In any case, yeah, TypeScript seems like a good path forward. It’s a much lighter-weight and better-maintained dependency (even if it is Microsoft). There’s a lot of JS code in the form of .pyj modules, such that having some compile-time guarantees makes a lot of sense.

Similarly, I like the idea of replacing modules one at a time. I’ve not gotten the tests down to a point where I can run them, but hopefully the existing test suite should help in porting RS → TS?

It’s both, but when run as a build dependency, it’s used with a custom QPA engine ("headless") that seems to have troubles lying to QtWebEngine about Vulkan support. I would guess that the rationale is that since QWE was already a runtime dependency, re-using it in a headless build context was probably reasonable at the time.

As another addendum, I’m significantly more convinced of the need to decommission RapydScript-NG after seeing that it’s effectively a vanity fork by Kovid, and very likely to be modified in ways that break Arcalibre in the future. In general, I think it’s a good strategy to cut dependencies on Kovid’s other projects such that Arcalibre can be independently maintained and developed.

https://github.com/kovidgoyal/rapydscript-ng/issues/15

Maybe taking things kind of in synthesis, going to Loomio might make sense once things are bigger — until then, for keeping records of decisions, maybe something like recording governance decisions in issues and PRs on rereading/governance makes the most sense?

Thanks for kicking this off! And yeah, I think it’s a great idea to kind of brainstorm what some new features might be, especially if we decide to reposition Arcalibre as more than an archival fork.

Some initial thoughts off the top of my head:

• Expanded device support
  • reMarkable / 2 / Paper Pro / Move (possibly via rcu)
• Support for tracking physical books
• Support for writing plugins in languages other than Python, perhaps via WASM.

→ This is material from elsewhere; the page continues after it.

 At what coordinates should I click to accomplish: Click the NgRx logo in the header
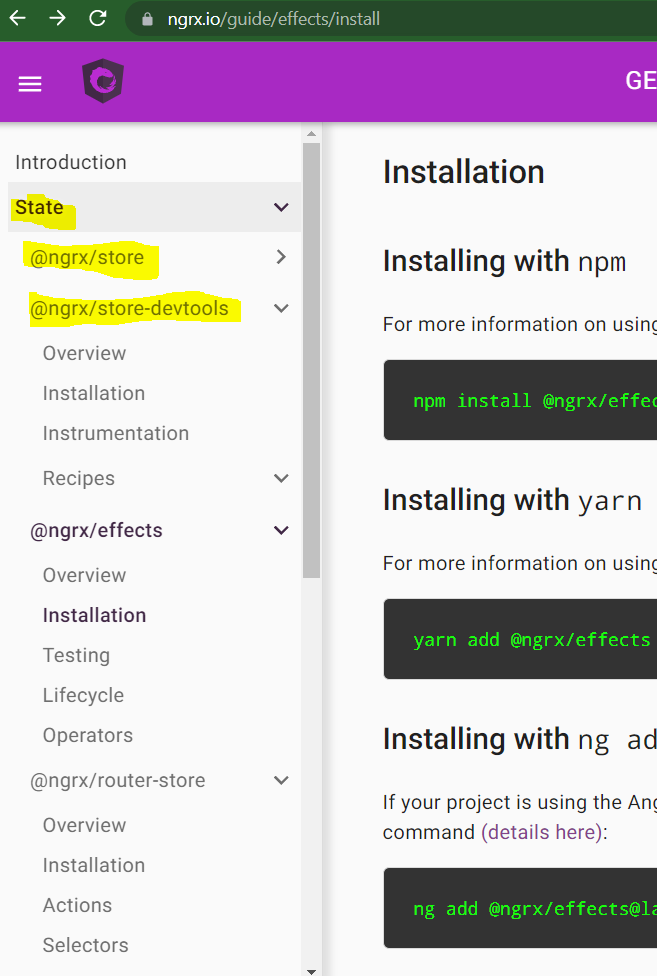pyautogui.click(x=101, y=82)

One other possible copyleft license, pointed out by /u/zkat@toot.cat, would be the Parity Public License. Like the GPL family, Parity looks to require copyleft-style contributions, but allows contributions to be under a weaker license than Parity itself as long as that license grants the user at least as much privilege as Parity itself does.

Contribute

To contribute software:

• Publish all source code for the software in the preferred form for making changes through a freely accessible distribution system widely used for similar source code so the contributor and others can find and copy it.
• Make sure every part of the source code is available under this license or another license that allows everything this license does, such as the Blue Oak Model License 1.0.0, the Apache License 2.0, the MIT license, or the two-clause BSD license.
• Take these steps within thirty days.
• Note that this license does not allow you to change the license terms for this software. You must follow Notices.

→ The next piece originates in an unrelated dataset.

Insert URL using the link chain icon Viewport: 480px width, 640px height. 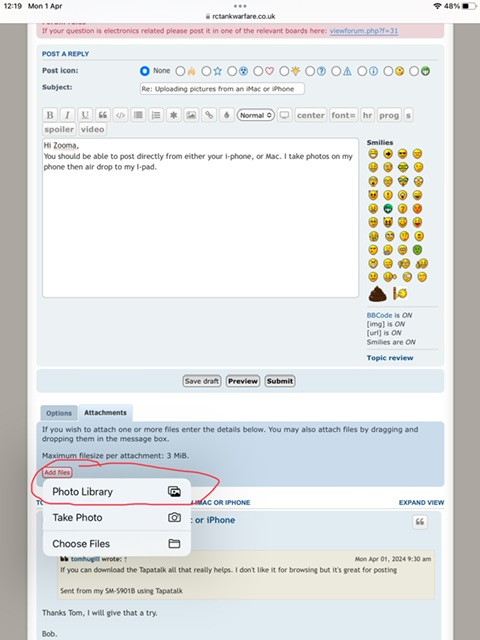pos(209,115)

That also has the quite nice advantage of not being as strongly tied to the FSF, which is a quite problematic organization to say the least. Definitely a good option worth considering!

As a quick addendum, I forgot to note that the RapydScript-NG compiler currently is shipped as a partially minified blob that is then used to self-host the compiler build (as per bin/rapydscript --self). That in turn adds complexity to the task of removing the implicit dependency on opaque blobs.

Ah, thanks for pointing that out! I’ll take a look at fixing that today, but in the meantime, the project blog is up at https://blog.rereading.space/, and should have an RSS feed at https://blog.rereading.space/feed/.

No, yeah, that makes sense. I think getting Arcalibre to the point where it’s usable from a local Nix environment and then focusing on splitting modules out is probably the best path forward for now. Trying to make a Flatpak for Arcalibre turned out to be an immensely frustrating experience, as existing Calibre Flatpaks are based on tarballs that have a lot of extra stuff vendored in, and that are only available for the latest release — making a Flatpak that is reproducible from the source alone is much harder. Focusing on splitting out modules into wheels that can be built independently should make that a lot easier, rather than committing to the work of making a single monolithic Flatpak.